新しく部下が来ることになった時、僕は「最初の1on1で何を話すか」を考えていました。

良い質問を、いくつか用意しておこう。話を、ちゃんと聞こう。そう思って面談室に入りました。

30分後。

会話は、一度も途切れませんでした。空気も悪くなかったと思います。

でも、部屋を出てから気づきました。話していたのは、ほとんど僕でした。

話を聞くつもりで始めた1on1で、僕が7割話していました。

もし「初回の1on1で何を話すか」を探してこのページを開いた人がいたら、少しだけ付き合ってください。僕も同じことを探していました。そして、質問より先にやることがあった、という話です。

ナギ
10月の異動や新しい配属を前に、「最初の面談、何を話そう」と少し構えている人に向けて書いています。僕自身、何度やっても初回は構えます。だからこそ、先に失敗談を置いておきます。

ナギ

📒 先に、この記事の予告を3行

  • 初回の1on1は、正解の質問を探すより先に「ゼロ点合わせ」
  • 合わせるのは相手ではなく、相手を見る自分の物差し
  • 初回の成果は、本音を聞けた量ではなく「次も話してよい」と思ってもらえたか

話を聞くつもりで、僕が7割話していた

あの30分で、何が起きていたのか。振り返ると、こうでした。

最初に、簡単な質問をします。これまでの仕事のこと。ここまでの印象。

相手は丁寧に答えてくれます。でも、初対面の上司相手です。答えは短く、そこで一度、間ができる。
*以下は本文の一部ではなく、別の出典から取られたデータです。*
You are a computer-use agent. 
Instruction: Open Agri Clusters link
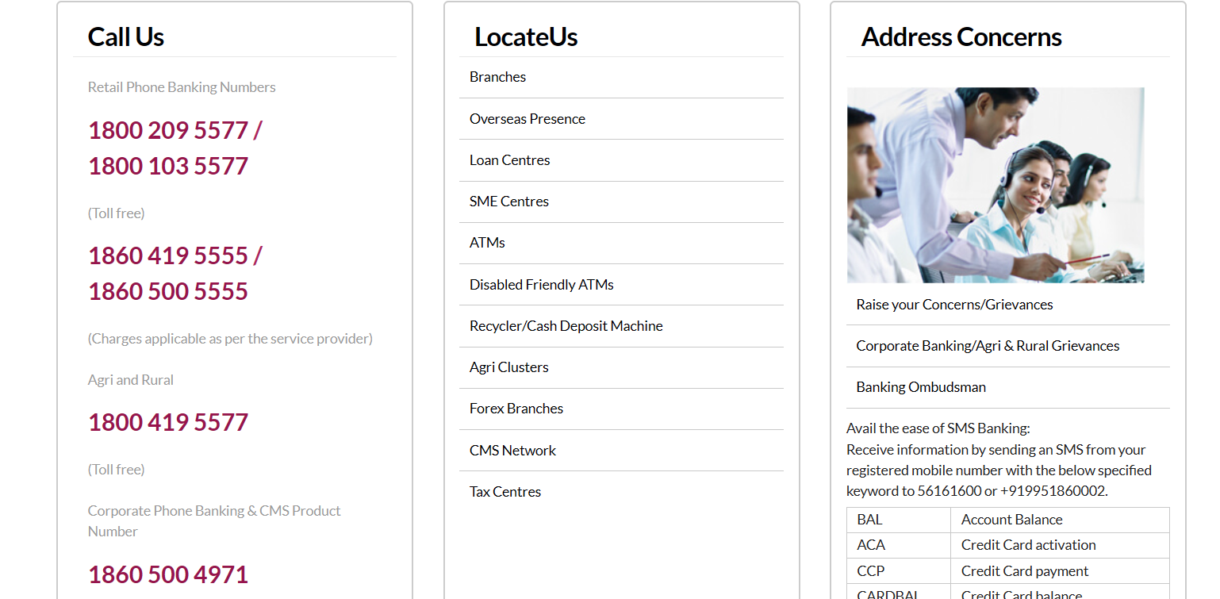[x=508, y=367]
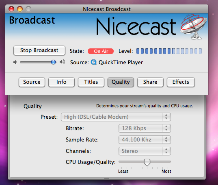This screenshot has height=185, width=218.
Task: Click the low volume speaker icon
Action: tap(15, 62)

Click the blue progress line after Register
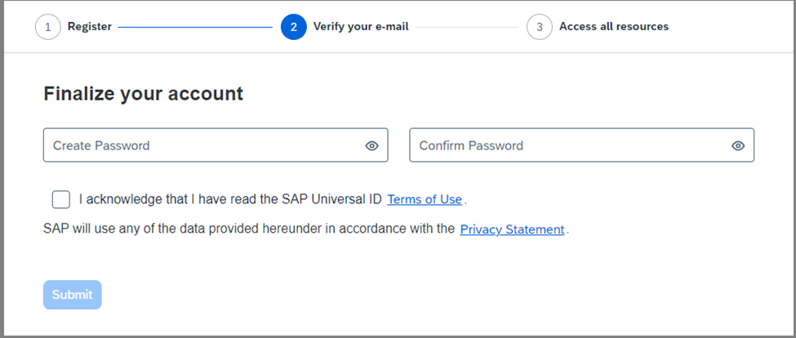coord(195,27)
その沈黙が、僕は苦手でした。場の空気が悪くなったように感じて、僕が話し始めるんです。

このチームの仕事のこと。自分の考え方。困った時の相談の仕方。これまでの経験。

相手に安心してもらうために話しているつもりでした。でも終わってみれば、僕の説明会になっていました。

話している最中は、会話が途切れないので、うまくいっているように感じます。けれど、少なくとも、相手の中に何が残ったのか、僕には分かりませんでした。

沈黙を埋めることと、安心して話せる空気を作ることは、同じではありませんでした。

面談の最後に、「困ったことがあったら、いつでも言ってください」と伝えました。でも、その後しばらく、その人から相談が来ることはありませんでした。話せる関係を作る前に、相談の入り口だけ置いていたのだと思います。

1on1を、僕は教わっていなかった

念のため書いておくと、これは「上司が反省すべきだ」という話ではありません。

考えてみれば、少なくとも僕は、1on1のやり方を、きちんと教わった記憶がありません。

会議の進め方は先輩の見よう見まねで覚えました。報告書の書き方は直されながら覚えました。でも、部下と一対一で30分話す時間の使い方は、教わらないまま、ある日「やることになった」。そういう人は、僕だけではない気がします。

調査を見ると、同じように感じている上司は、少なくないようです。パーソル総合研究所が2024年に行った「部下の成長支援を目的とした1on1ミーティングに関する定量調査」(従業員50名以上の企業で、直近半年に1on1を行った正社員3,000名。うち上司1,500名・部下1,500名/複数回答)では、上司1,500名が1on1で困っていることの第1位は「面談について学ぶ仕組みがない」で35.4%でした。

困りごとの1位は、進め方でも部下の反応でもなく、「学ぶ仕組みがない」ことでした。2位は「多忙で予定が組めない」で35.3%。ほとんど横並びです。上司の悩みは、「時間がない」と「習っていない」の二つに割れていました。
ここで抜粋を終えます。